Identification of Current Executive Officers and Directors of the Company

 

Our outgoing executive officers and directors are as follows:

 

 

 

 

Name

Position(s) Held

Tenure

Mark D. Williams

Age 56

President, Chief Executive Officer

and Director

From 2014 to 2021

Colin Gibson

Age 45

Vice President and Director

From 2014 to 2021

 

The background and business experience of our executive officers and directors is as follows:

 

Mark Williams

 

Mark Williams was our president, chief executive officer, and a director since 2004. Mark moved to the mountains of Southern Idaho when he was 15. He completed high school and attended Boise State University while working as a farm manager during the summer months. Mark enlisted and served in the U.S. Air Force, which led to a decade of work as a Federal Agent for the Department of Justice. In 1994, Mark returned to Idaho and joined his father at the newly formed 20/20 Produce Sales, Inc. Mark and his father successfully developed and implemented their vision for 20/20 Produce.

DATASET CONTENT
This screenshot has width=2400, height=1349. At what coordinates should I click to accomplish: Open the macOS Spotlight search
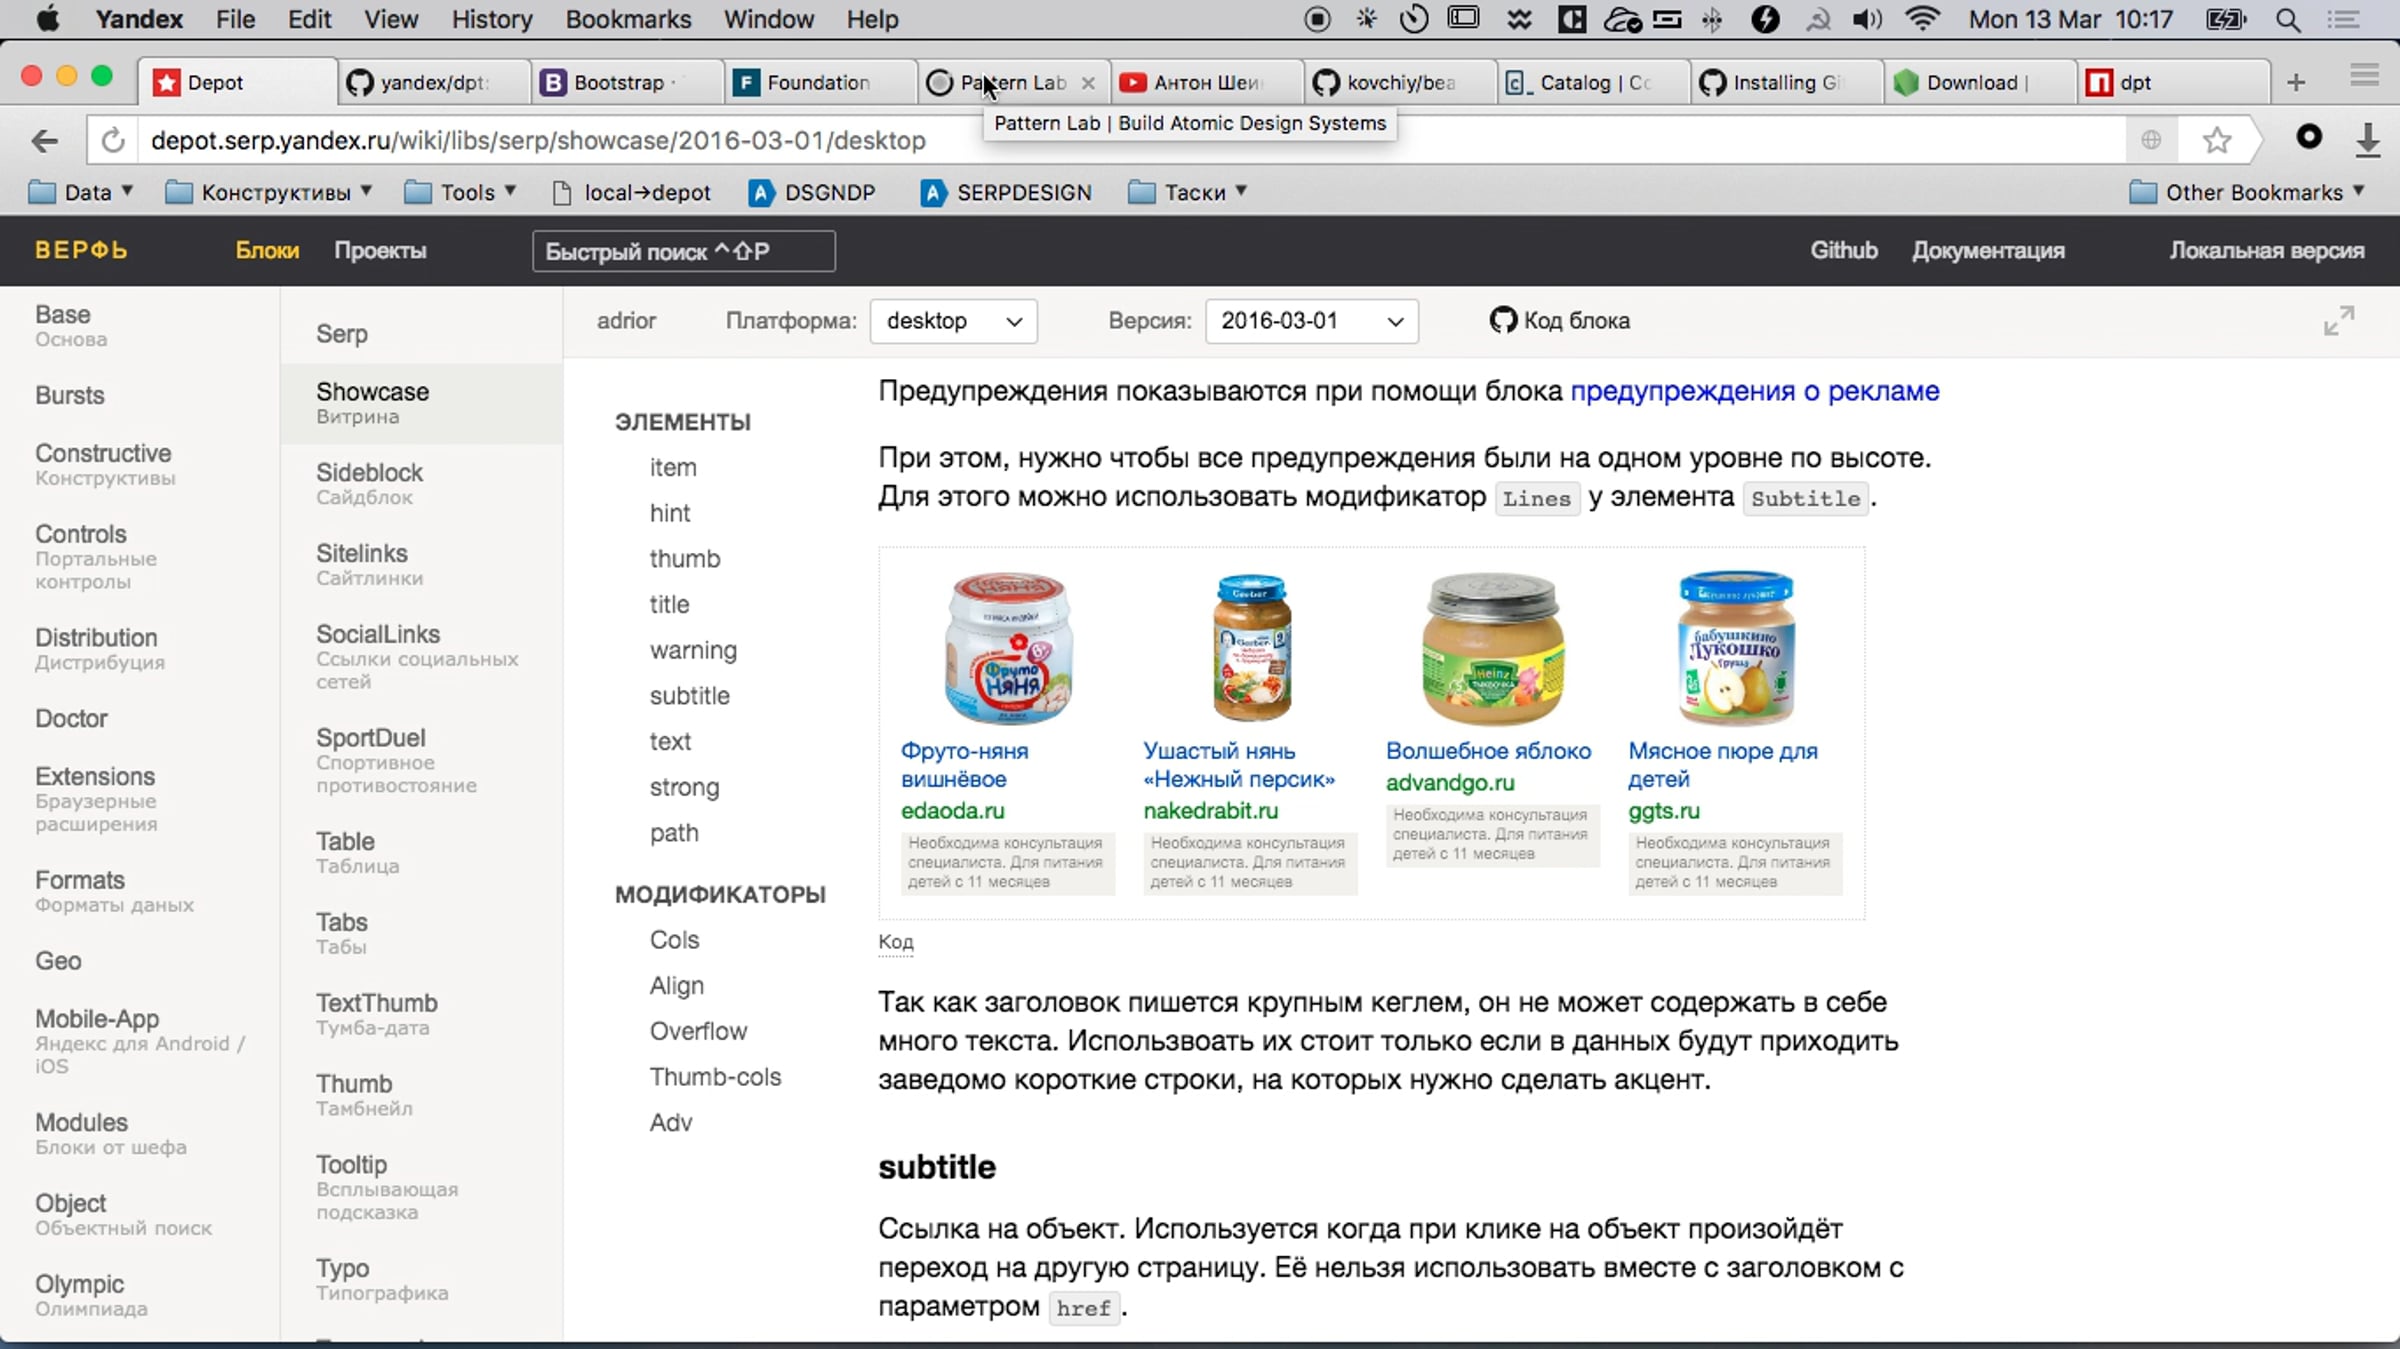[2288, 19]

GIVEN EXERCISE 1
In the excerpt on the company's executive officers and directors, which branch of the military did Mark Williams serve in?
GIVEN EXERCISE 2
Continue the excerpt on the company's executive officers and directors from the point where it stops.

TASK OUTPUT 1
The U.S. Air Force.

TASK OUTPUT 2
Colin Gibson

 

Colin Gibson was our vice president and a director. Colin grew up farming and ranching in Southern Idaho. He attended the University of Idaho and earned his degree in Agricultural economics in 1997. Colin began his career in 1997, in North Dakota, as a sales representative for Syngenta Corporation, one of the largest agricultural chemical companies in the United States. After several promotions, he was relocated back to Idaho, where he excelled in his career with Syngenta until joining 20/20 Produce in 2003. Colin brings experience from multiple sectors of the agricultural market to our business. He has been a great asset to the 20/20 Produce team, and his friendly, outgoing personality makes him a favorite with our customers.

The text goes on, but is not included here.